* [The data]:
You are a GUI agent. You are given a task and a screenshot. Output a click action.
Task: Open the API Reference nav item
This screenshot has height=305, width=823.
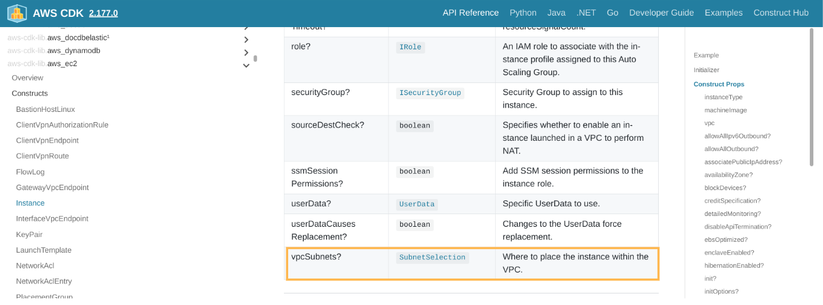[x=470, y=13]
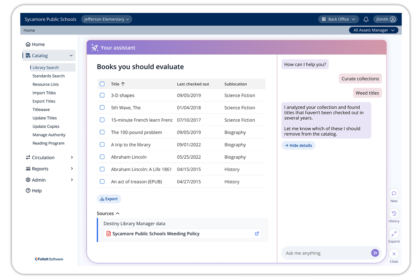419x279 pixels.
Task: Open the weeding policy external link icon
Action: pyautogui.click(x=257, y=234)
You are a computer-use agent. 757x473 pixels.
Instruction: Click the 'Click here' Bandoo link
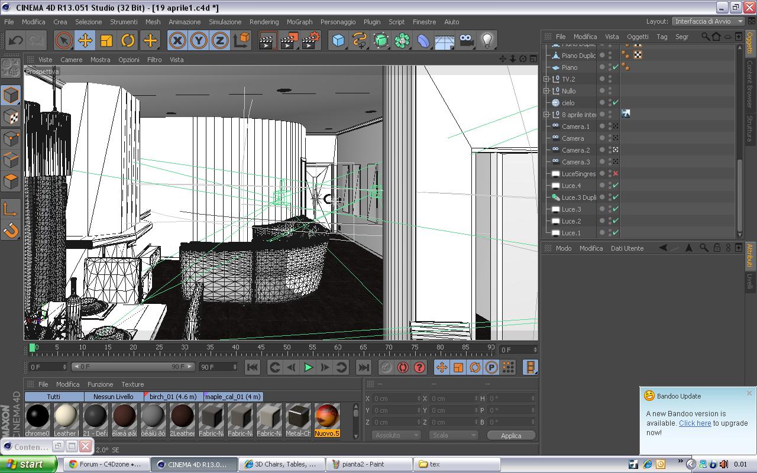[x=695, y=423]
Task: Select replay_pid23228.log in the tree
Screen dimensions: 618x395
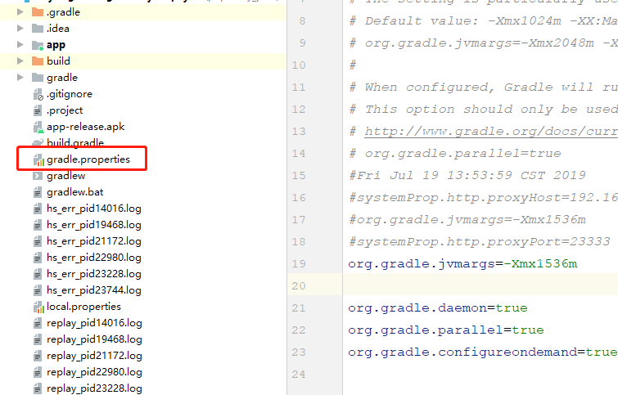Action: [x=94, y=388]
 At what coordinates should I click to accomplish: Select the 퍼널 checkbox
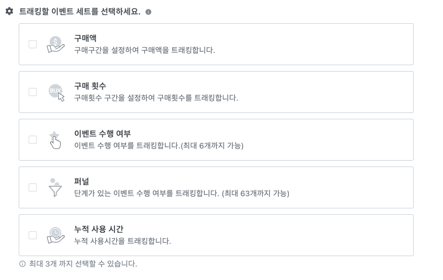(x=33, y=187)
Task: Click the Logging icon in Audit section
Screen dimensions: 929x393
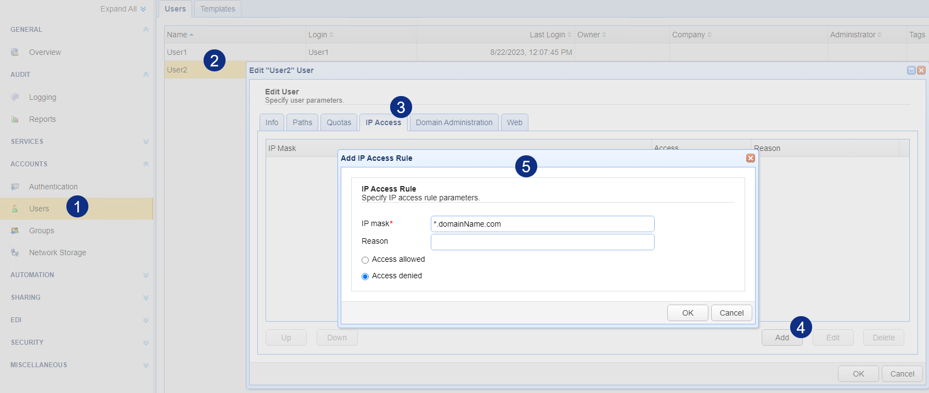Action: pyautogui.click(x=15, y=97)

* [What to produce]:
Please copy every line of the records above in which "agent" appears.

* [Solution to this problem]:
You are a GUI agent. You are given a task and a screenshot. Output a click action.
You are a computer-use agent. 757x473 pixels.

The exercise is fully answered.